The company estimates that 15 to 20 percent of the cell phones in this country are equipped with FM chips. More than 50 handset models on the market have the FM radio chips, according to GSS.
A recent NAB advocacy group study supports rapid adoption of FM in cell phones and urges broadcasters to move quickly to convince cell manufacturers of the benefits of producing FM-capable cell phones. Representatives from Emmis and the National Association of Broadcasters met recently with FCC staffers from the chairman’s office and the FCC’s Public Safety and Homeland Security Bureau about activating FM chips in cellphones, according to a June 17 filing.
The NAB said it’s not working directly with GSS but that it’s monitoring the progress the company is making on using FM radio as an alerting platform for cellular phones.
The company’s goals of having Alert FM succeed depend a great deal on the ability to reach more than just those people who purchase the special Alert FM receivers, Straeb said.
The addition of an FM chip in cellular phones has no impact on size and little impact on price of the handset, Straeb said.
“The chips would add between 80 cents and $1 to the cost of a cellular phone if produced in large quantities. It’s really a competitive issue for the handset makers and another feature they can offer customers if they adopt the technology.”

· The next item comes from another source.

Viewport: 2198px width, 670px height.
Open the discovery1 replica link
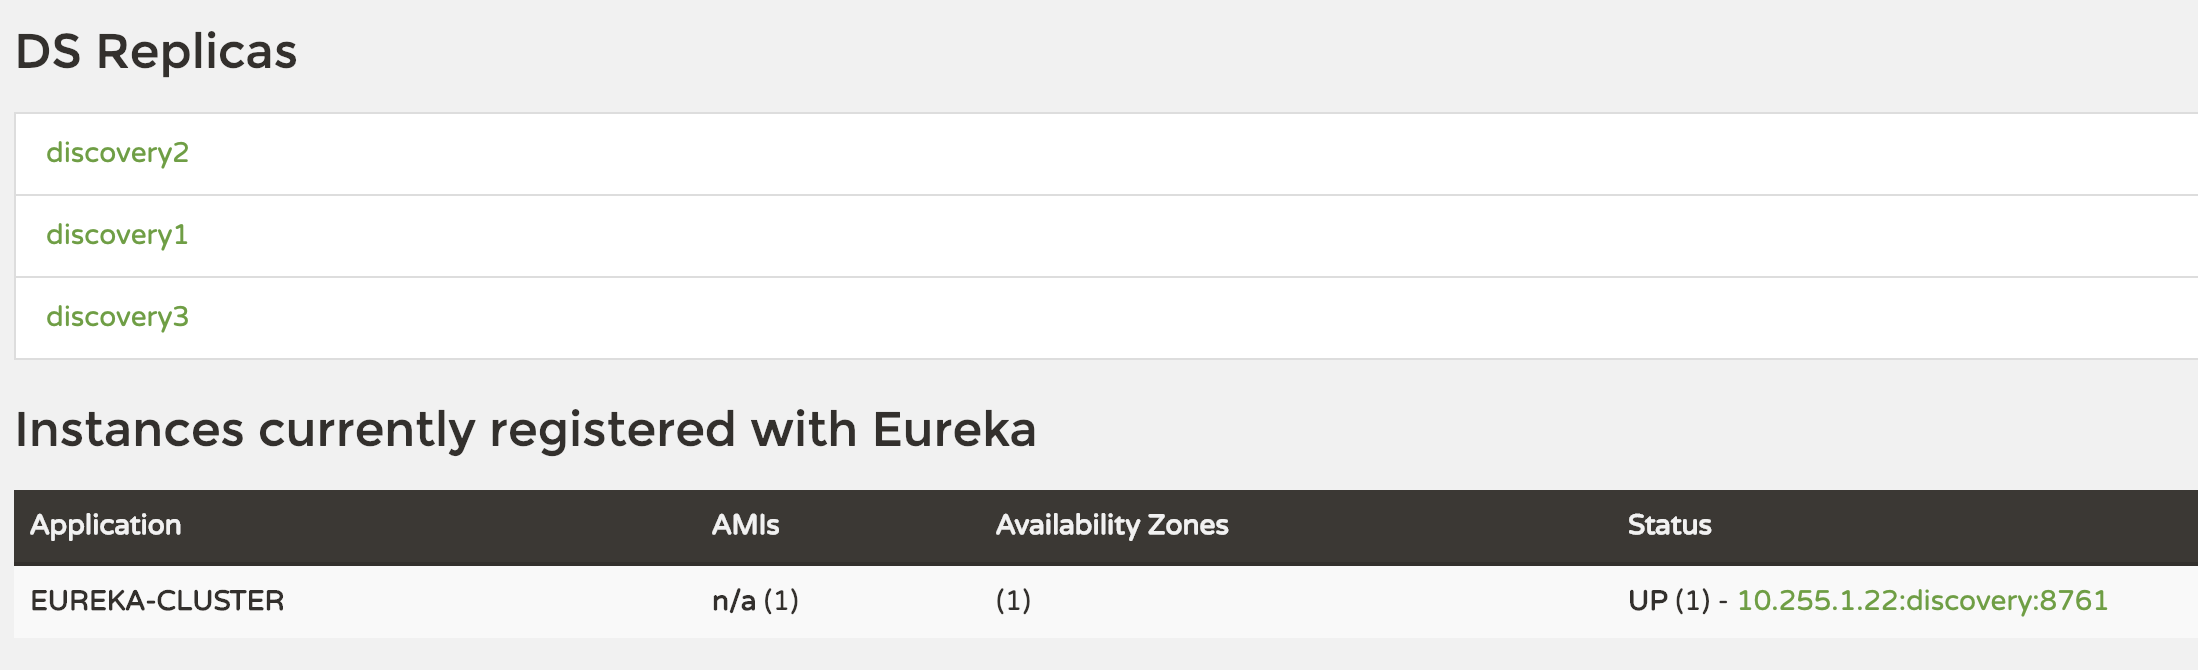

Handset antenna requirements and battery life are two of several issues being addressed, Straeb said.
If the cellular industry adopts the FM receiver platform, a small plug-in download from GSS, which is license free, would be required, Straeb said.
The company has rolled out Alert FM in 12 states and on more than 200 stations.
Recent launches include parts of South Florida. In Broward and Miami-Dade County, residents have access to Alert FM. The initial south Florida radio stations participating in Alert FM are WRTO(FM), WLRN(FM) and WAMR(FM).
GSS has “distribution over a large geographical area in south Florida, giving emergency managers the potential to reach more than 4 million citizens in seconds,” according to a GSS press release.
George Mason University, located in northern Virginia, announced in March that it would use Alert FM for alerting resident advisors and school directors on campus. The school has more than 30,000 students and faculty.
Alert FM also has been implemented in Phoenix as well as Memphis, Tenn., according to the company.
Global Security Systems’ Alert FM also is the “exclusive provider of the alert notification contact path” for America’s Emergency Network, a communications technology company whose system sends video feeds via satellite from Emergency Operations Centers to emergency responders and the media, Straeb said.
AEN is a wholly owned subsidiary of Brampton Crest International, which recently named Robert Adams its chairman of the board.
Adams is president and chief executive officer of Global Security Systems. He and Michael Moreno founded GSS, a privately owned company, in 2003.
AEN in June completed a successful test of its video streaming emergency communication system during Florida’s annual hurricane exercise.
Former NAB President/CEO Eddie Fritts, who now heads up the lobbying firm The Fritts Group, promotes the Alert FM system to the public and other groups, Straeb said.